## start

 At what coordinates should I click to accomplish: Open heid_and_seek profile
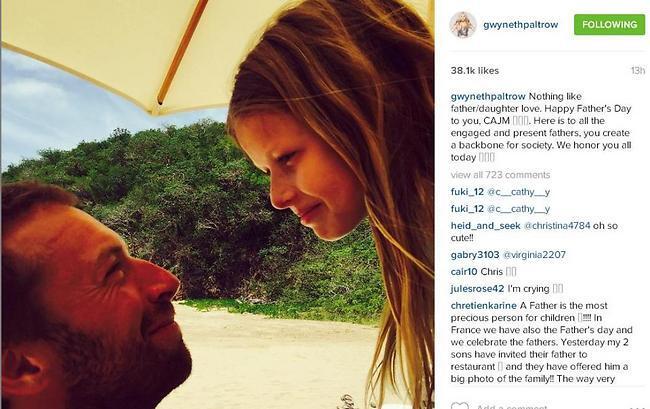click(x=485, y=226)
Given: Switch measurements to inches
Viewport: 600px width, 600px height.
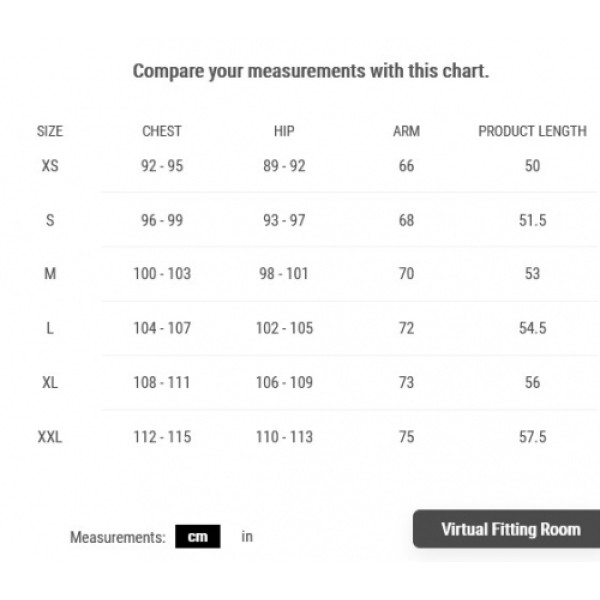Looking at the screenshot, I should tap(247, 536).
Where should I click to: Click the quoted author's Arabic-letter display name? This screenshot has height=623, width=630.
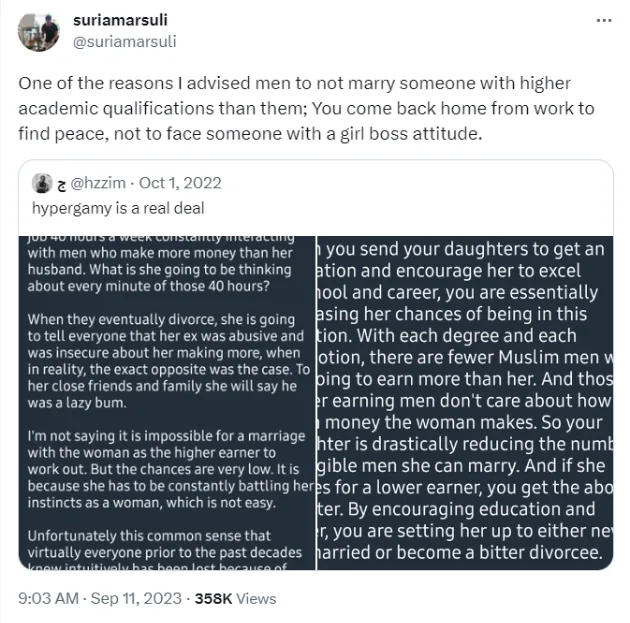click(x=61, y=183)
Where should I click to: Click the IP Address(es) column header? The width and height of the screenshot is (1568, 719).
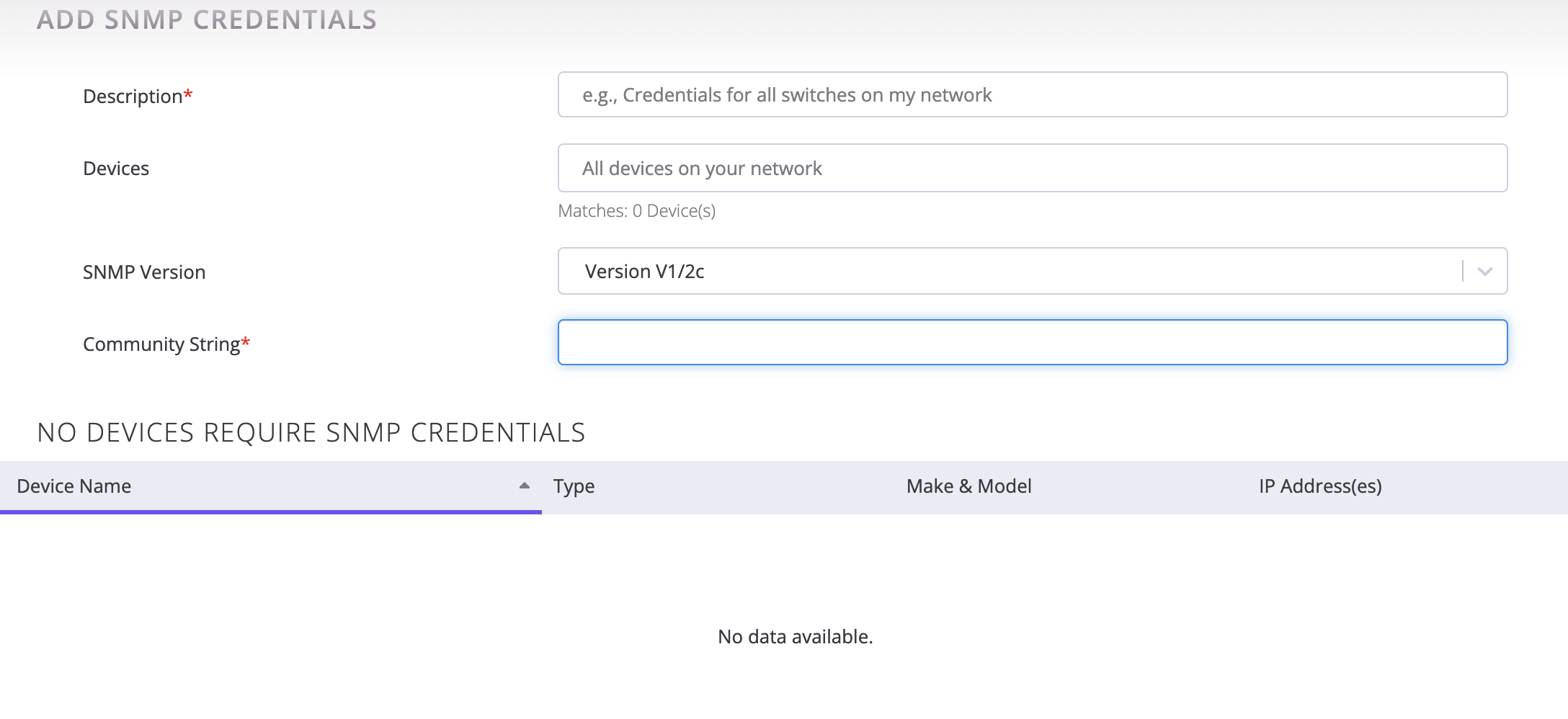pyautogui.click(x=1319, y=486)
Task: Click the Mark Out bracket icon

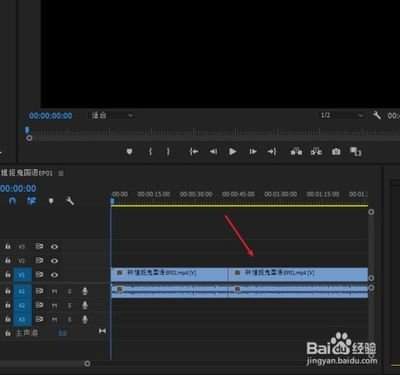Action: click(168, 152)
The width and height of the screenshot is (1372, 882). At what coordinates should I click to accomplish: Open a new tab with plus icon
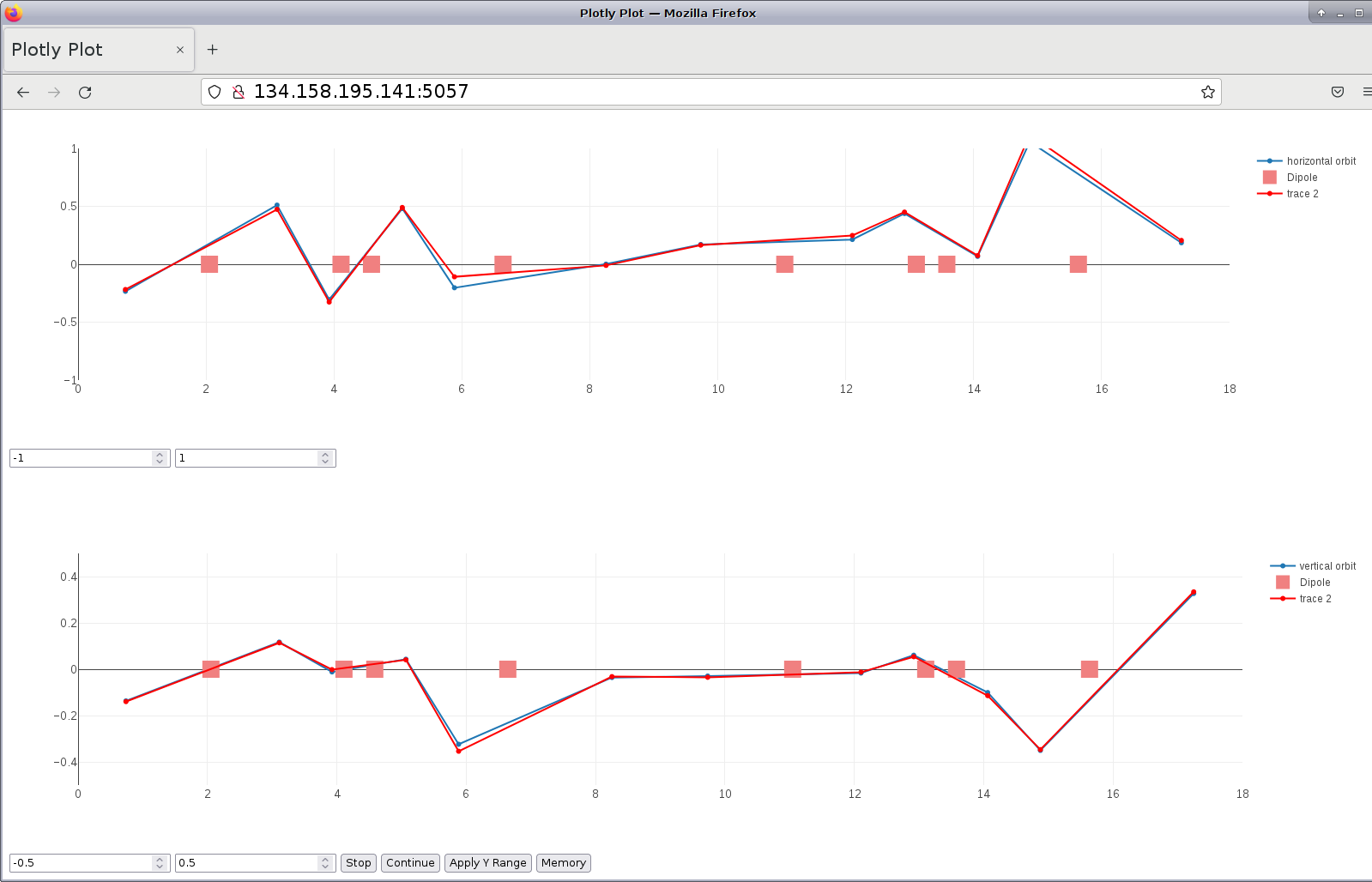[213, 50]
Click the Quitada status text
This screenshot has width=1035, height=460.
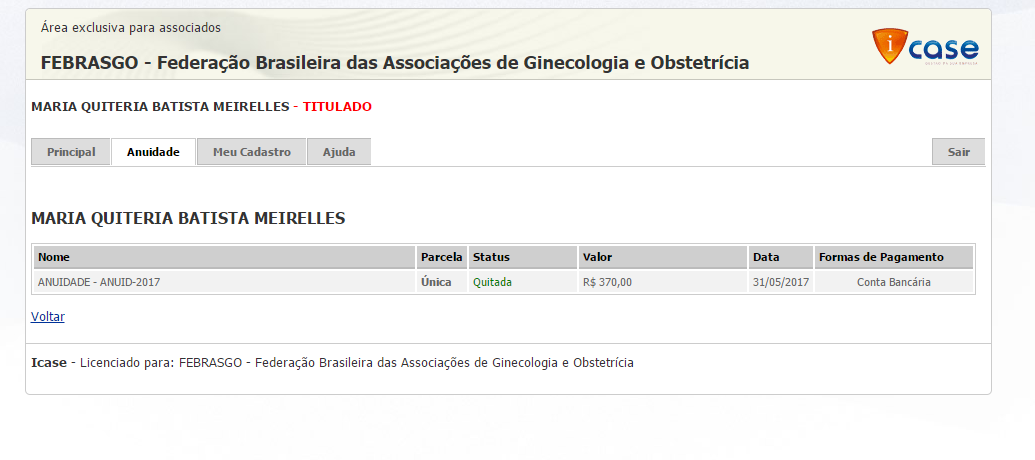492,282
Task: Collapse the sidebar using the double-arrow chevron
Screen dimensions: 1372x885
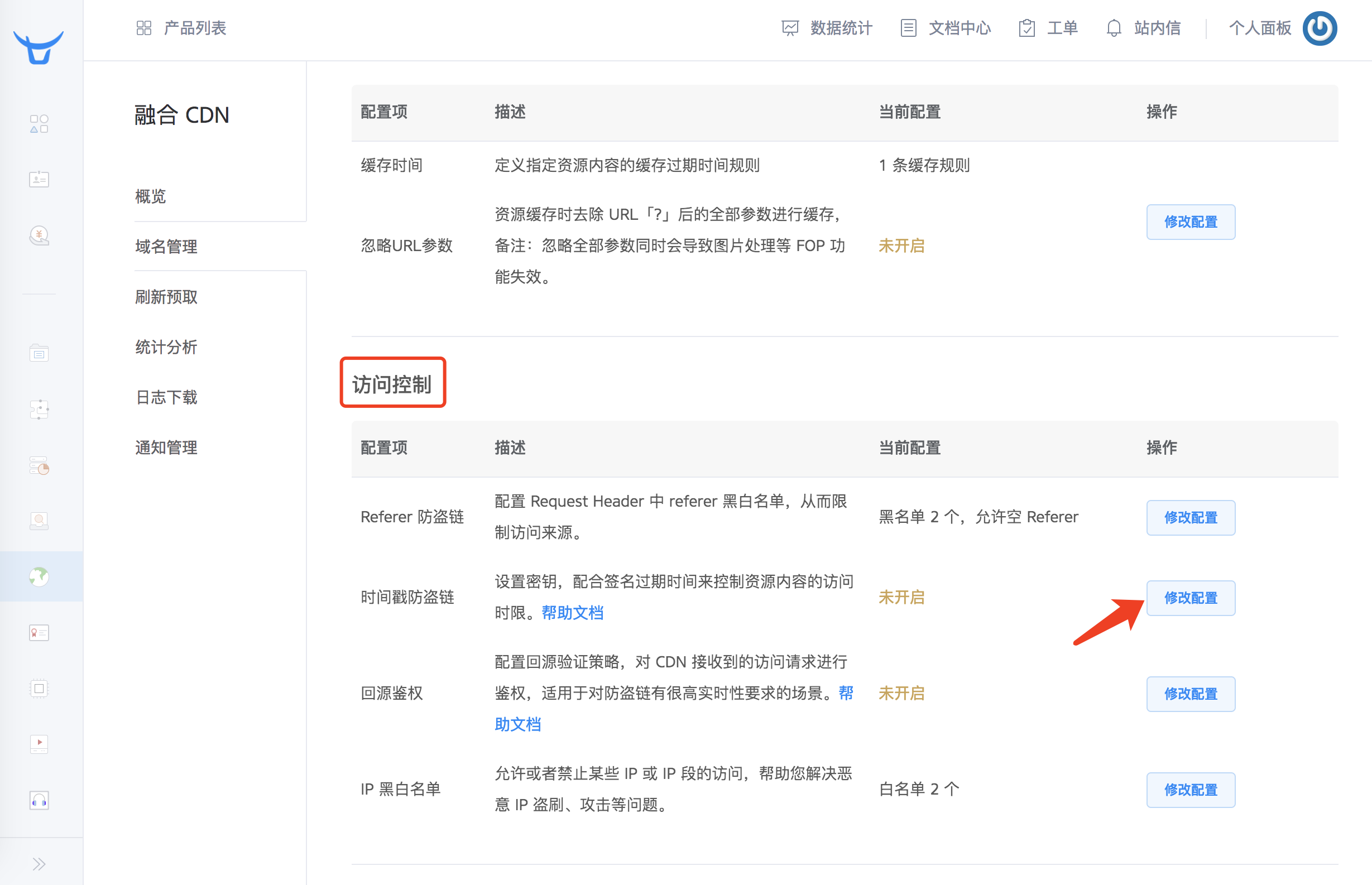Action: tap(39, 863)
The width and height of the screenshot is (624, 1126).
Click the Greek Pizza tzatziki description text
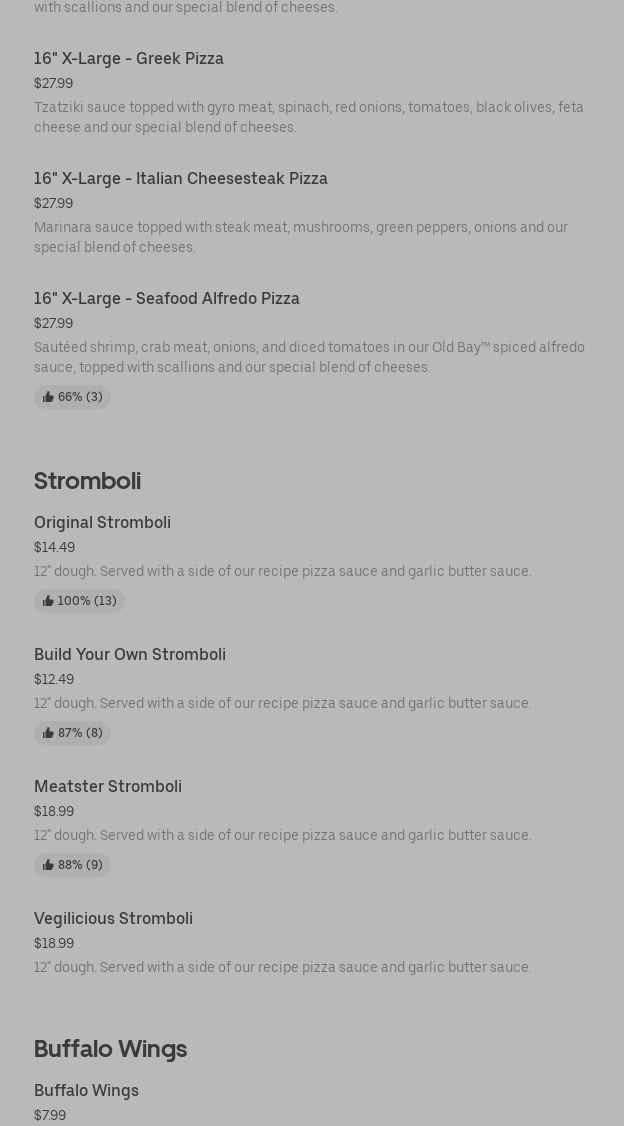(308, 117)
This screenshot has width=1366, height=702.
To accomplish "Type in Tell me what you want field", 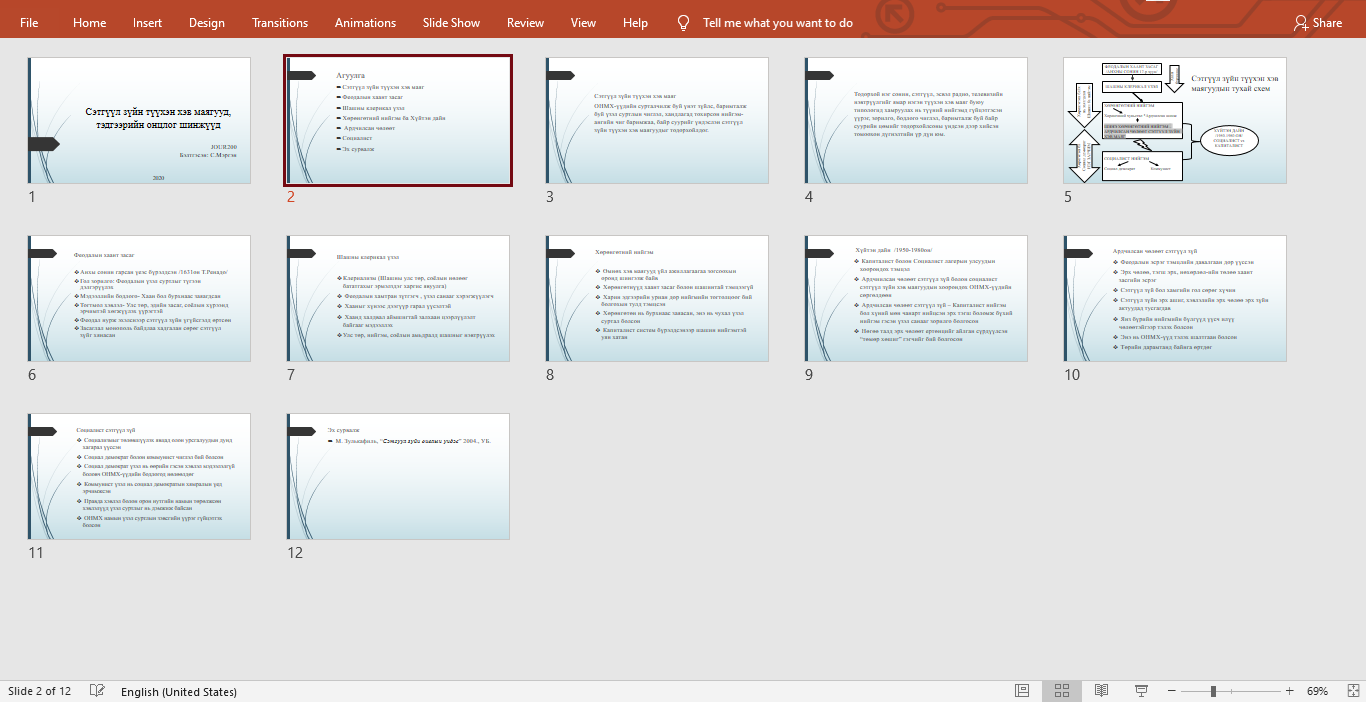I will pyautogui.click(x=778, y=22).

## end

What is being asked
Reproduce the material from the line containing "Where should I click to: Click the quoted" through the line containing "Action: click(168, 152)", renaming "column header" to "column label" and leaving everything else unchanged. Leave the pictures out.

Response
Where should I click to: Click the quoted author's Arabic-letter display name? This screenshot has height=623, width=630.
click(x=61, y=183)
Where should I click to: Click the IP Address(es) column label? The width and height of the screenshot is (1568, 719).
pyautogui.click(x=1319, y=486)
Task: Click the Mark Out bracket icon

Action: click(168, 152)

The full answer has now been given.